§ **Your objective**
All lines containing the string "will" must be copied from the entries.
Start of Data shown
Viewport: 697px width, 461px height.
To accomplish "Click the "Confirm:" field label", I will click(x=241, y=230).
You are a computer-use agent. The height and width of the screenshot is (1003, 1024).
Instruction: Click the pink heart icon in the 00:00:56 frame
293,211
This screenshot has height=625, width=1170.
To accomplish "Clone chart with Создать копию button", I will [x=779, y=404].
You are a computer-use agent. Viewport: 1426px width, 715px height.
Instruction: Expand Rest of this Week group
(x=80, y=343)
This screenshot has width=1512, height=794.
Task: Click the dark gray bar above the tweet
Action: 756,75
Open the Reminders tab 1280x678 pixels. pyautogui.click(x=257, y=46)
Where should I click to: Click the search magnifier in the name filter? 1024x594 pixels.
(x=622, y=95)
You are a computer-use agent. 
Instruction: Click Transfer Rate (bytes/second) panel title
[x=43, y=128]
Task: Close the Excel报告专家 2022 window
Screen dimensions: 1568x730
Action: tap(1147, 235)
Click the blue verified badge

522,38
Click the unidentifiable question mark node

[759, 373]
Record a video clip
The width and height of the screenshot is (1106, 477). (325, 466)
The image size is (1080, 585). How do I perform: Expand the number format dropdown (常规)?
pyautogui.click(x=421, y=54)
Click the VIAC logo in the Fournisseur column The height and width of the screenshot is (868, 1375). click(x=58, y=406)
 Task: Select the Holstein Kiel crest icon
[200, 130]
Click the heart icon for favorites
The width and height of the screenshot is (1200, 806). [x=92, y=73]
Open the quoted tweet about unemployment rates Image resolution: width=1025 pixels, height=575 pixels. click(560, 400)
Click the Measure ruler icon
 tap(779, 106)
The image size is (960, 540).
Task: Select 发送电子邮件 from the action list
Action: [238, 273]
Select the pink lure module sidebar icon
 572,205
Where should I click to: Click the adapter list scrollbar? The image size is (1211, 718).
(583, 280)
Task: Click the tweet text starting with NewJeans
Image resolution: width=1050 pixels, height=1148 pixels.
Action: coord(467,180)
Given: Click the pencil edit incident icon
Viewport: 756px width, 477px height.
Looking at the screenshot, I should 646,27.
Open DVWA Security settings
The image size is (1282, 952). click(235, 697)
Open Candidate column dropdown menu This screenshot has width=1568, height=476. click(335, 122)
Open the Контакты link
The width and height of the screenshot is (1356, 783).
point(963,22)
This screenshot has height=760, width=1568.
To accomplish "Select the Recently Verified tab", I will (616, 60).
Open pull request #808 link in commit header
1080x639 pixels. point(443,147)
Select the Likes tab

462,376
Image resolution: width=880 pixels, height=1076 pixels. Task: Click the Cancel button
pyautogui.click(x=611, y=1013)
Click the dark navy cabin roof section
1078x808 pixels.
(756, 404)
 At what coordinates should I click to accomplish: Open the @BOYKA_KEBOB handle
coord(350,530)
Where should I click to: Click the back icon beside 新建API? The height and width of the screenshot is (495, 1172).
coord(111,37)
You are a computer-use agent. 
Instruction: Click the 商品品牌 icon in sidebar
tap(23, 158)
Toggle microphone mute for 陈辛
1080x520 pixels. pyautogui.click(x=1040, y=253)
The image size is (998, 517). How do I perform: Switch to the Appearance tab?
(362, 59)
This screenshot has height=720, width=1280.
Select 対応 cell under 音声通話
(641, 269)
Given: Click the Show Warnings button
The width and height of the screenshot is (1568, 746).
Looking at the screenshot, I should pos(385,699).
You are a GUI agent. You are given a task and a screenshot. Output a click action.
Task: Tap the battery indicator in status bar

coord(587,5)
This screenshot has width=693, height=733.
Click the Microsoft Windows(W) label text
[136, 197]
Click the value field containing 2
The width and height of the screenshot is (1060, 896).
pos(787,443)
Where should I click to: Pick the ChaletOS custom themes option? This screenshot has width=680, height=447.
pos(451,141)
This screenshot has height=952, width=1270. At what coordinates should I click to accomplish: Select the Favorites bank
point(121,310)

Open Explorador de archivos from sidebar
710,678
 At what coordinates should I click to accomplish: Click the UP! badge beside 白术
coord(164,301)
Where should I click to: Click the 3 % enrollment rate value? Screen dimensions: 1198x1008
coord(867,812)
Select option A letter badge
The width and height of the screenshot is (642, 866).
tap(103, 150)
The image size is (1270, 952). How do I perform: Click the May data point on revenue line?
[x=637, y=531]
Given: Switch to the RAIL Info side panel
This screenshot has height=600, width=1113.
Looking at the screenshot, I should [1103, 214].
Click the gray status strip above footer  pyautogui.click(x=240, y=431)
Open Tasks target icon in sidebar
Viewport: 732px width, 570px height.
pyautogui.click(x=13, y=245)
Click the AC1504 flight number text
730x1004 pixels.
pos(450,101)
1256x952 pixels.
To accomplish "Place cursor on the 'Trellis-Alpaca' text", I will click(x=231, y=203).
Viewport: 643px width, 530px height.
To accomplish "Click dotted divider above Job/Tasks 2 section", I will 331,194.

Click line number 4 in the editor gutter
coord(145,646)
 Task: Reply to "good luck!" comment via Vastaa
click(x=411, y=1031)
End of Data shown
§ **Task response**
To accomplish "Click the "Confirm:" field label", I will click(x=241, y=230).
To accomplish "Clone chart with Создать копию button", I will [x=779, y=404].
To accomplish "Select the Recently Verified tab", I will (616, 60).
To accomplish "Place cursor on the 'Trellis-Alpaca' text", I will click(x=231, y=203).
To accomplish "Click dotted divider above Job/Tasks 2 section", I will 331,194.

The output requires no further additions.